Amazon is to examine its employee review system after claims of racial bias. Amazon said this week that as part of its 2021 diversity, equity, and inclusion goals, it will examine its employee attrition rates and how it conducts employee performance reviews after the company faced allegations of racial bias. Amazon’s HR boss, Beth Galetti said Amazon hopes to retain employees at statistically similar rates across all demographics as part of its goals for this year. The company will also work to diversify its leadership further by doubling the number of Black employees in leadership roles and it aims to hire 30% more Black people and female employees in the US in roles ranging from entry level to senior manager positions.

An Amsterdam court told Uber to reinstate five UK drivers who were sacked by an automated process. The five drivers, backed by the App Drivers & Couriers Union (ADCU) and the campaign group Worker Info Exchange, argued that they had been wrongly accused of fraudulent activity based on mistaken information from Uber’s technology, and that the company had failed to provide the drivers with proper evidence to support the allegations.
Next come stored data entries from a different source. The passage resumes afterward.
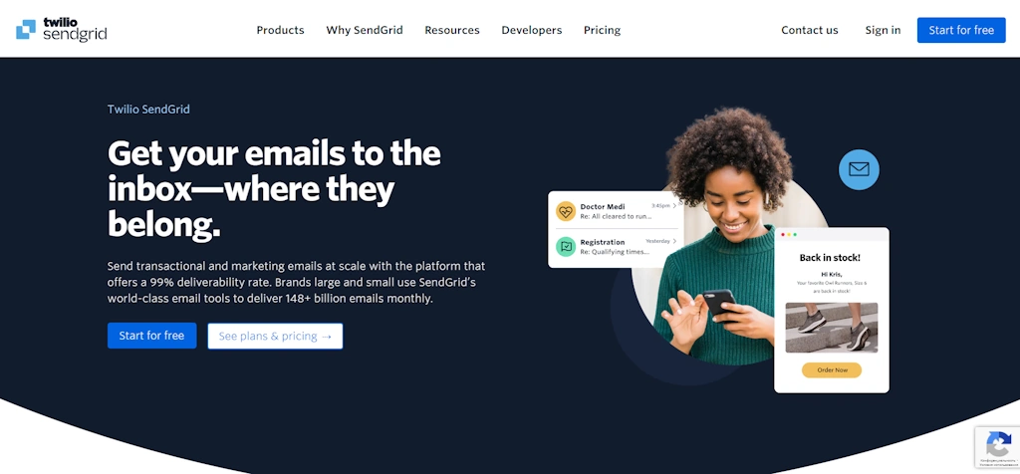Open the Products menu

point(280,30)
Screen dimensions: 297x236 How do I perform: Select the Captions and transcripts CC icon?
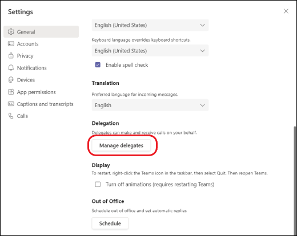tap(11, 104)

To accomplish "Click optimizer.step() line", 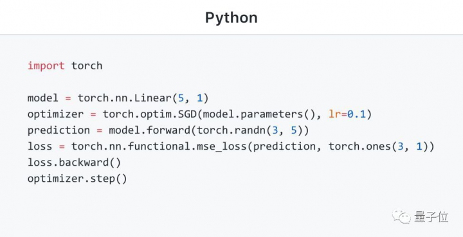I will (77, 179).
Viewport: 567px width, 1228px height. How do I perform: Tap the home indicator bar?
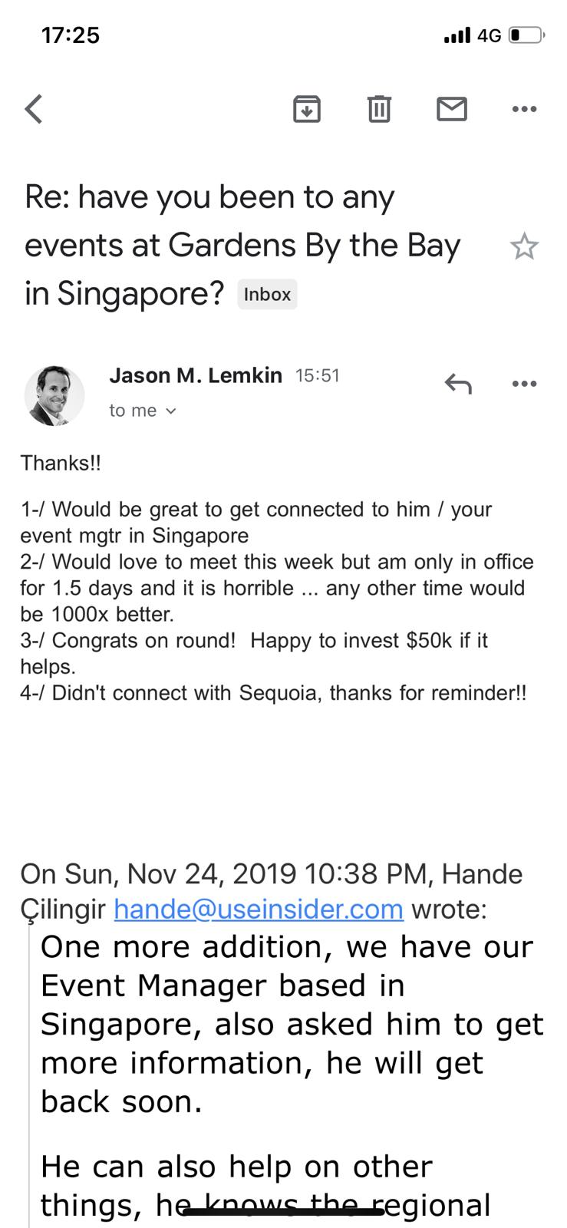(x=283, y=1212)
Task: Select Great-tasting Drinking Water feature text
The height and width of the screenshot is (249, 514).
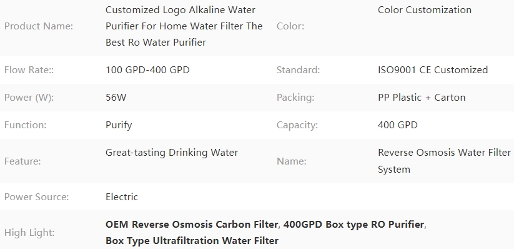Action: tap(172, 153)
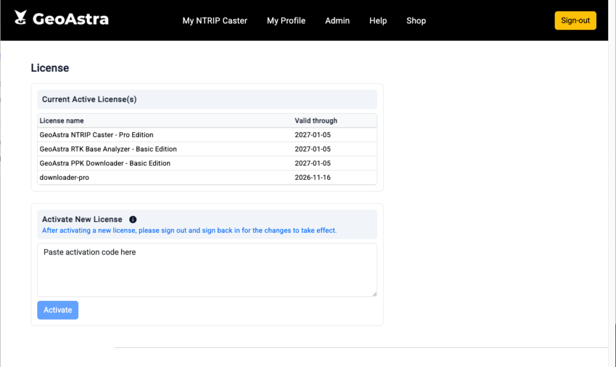Viewport: 616px width, 367px height.
Task: Click the resize handle of activation code box
Action: [x=374, y=293]
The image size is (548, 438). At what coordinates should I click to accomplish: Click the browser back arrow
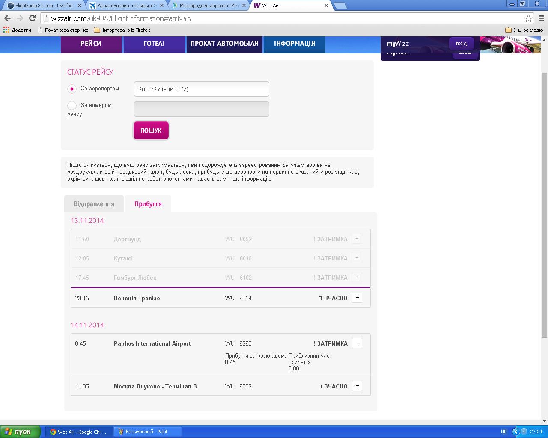(x=7, y=18)
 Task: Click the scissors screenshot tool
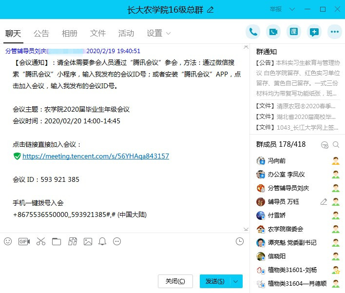(x=40, y=241)
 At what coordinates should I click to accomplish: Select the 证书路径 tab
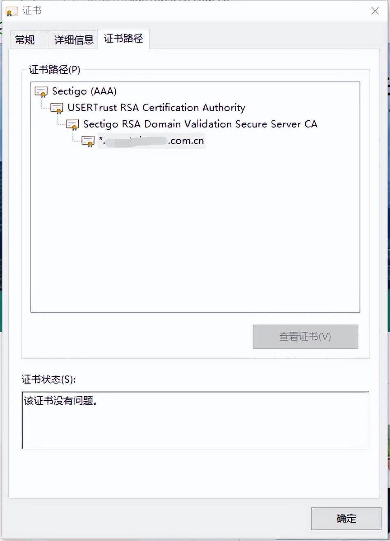[x=123, y=39]
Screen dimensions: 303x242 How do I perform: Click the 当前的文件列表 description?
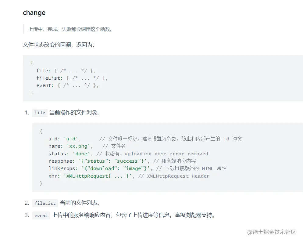(80, 203)
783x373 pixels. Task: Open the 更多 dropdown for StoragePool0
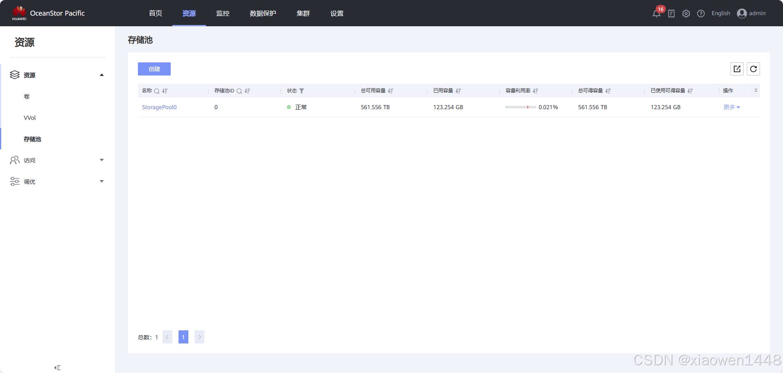pyautogui.click(x=731, y=107)
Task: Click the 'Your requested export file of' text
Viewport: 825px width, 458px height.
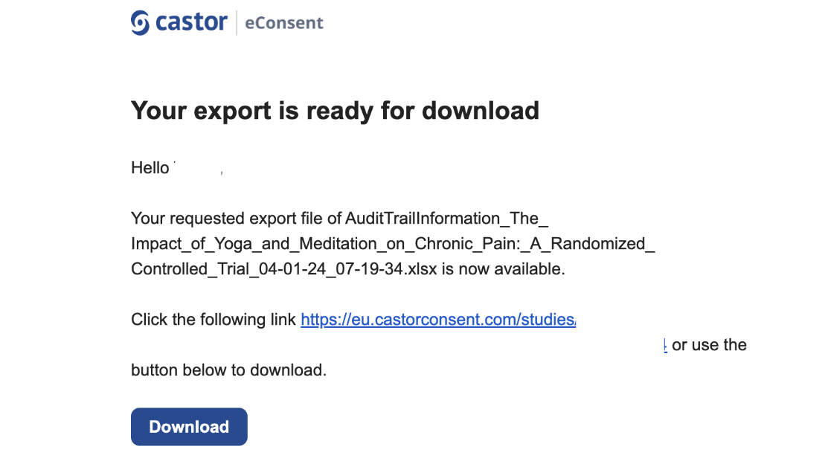Action: 237,219
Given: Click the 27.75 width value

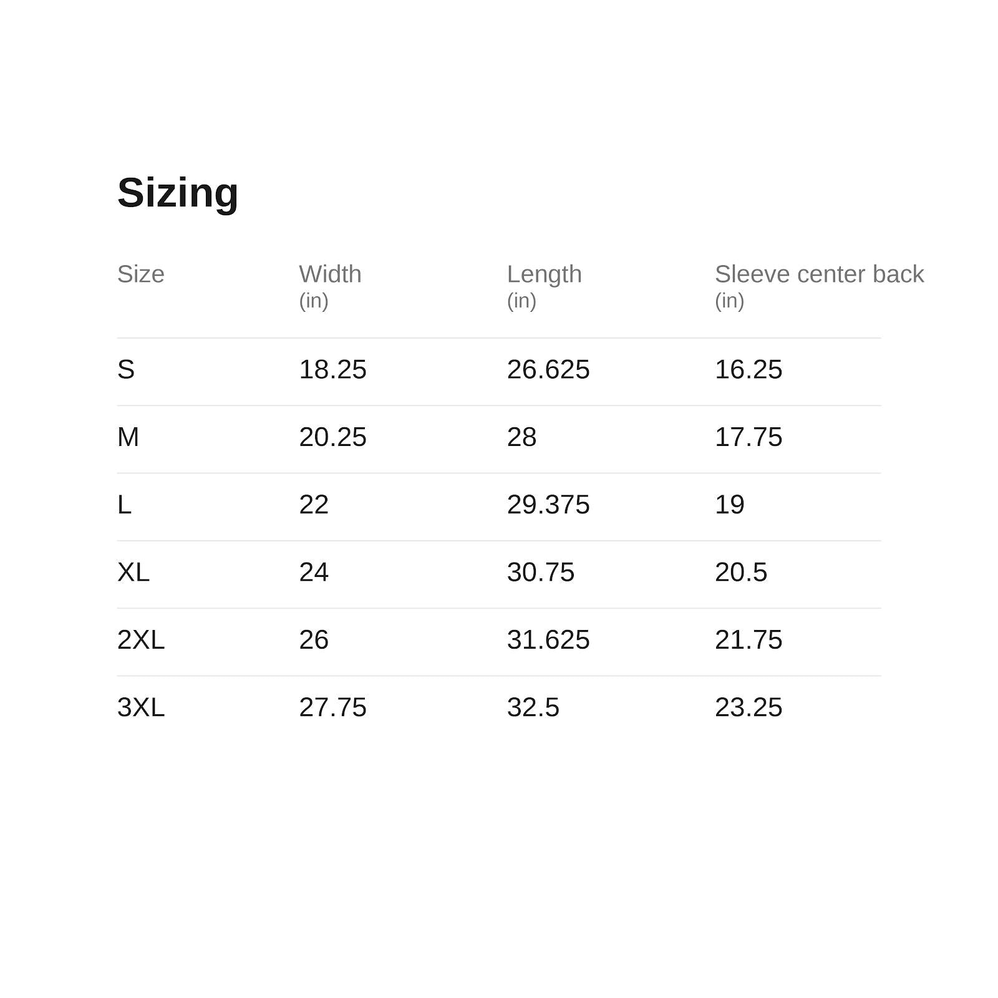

The district court of Amsterdam—the location of Uber’s European headquarters—said on Wednesday the ride-hailing app should reinstate the five British drivers, and one Dutch driver, because the decisions had been “based solely on automated processing, including profiling.” The court said Uber should pay a penalty of €5,000 (£4,300) for each day that it had failed to comply with the order to reinstate the drivers, up to a maximum of €50,000, as well as €100,474 in damages. Uber says it is applying to have the judgment of the Amsterdam court set aside because it was not aware of the case until last week and said that correct procedure had not been followed.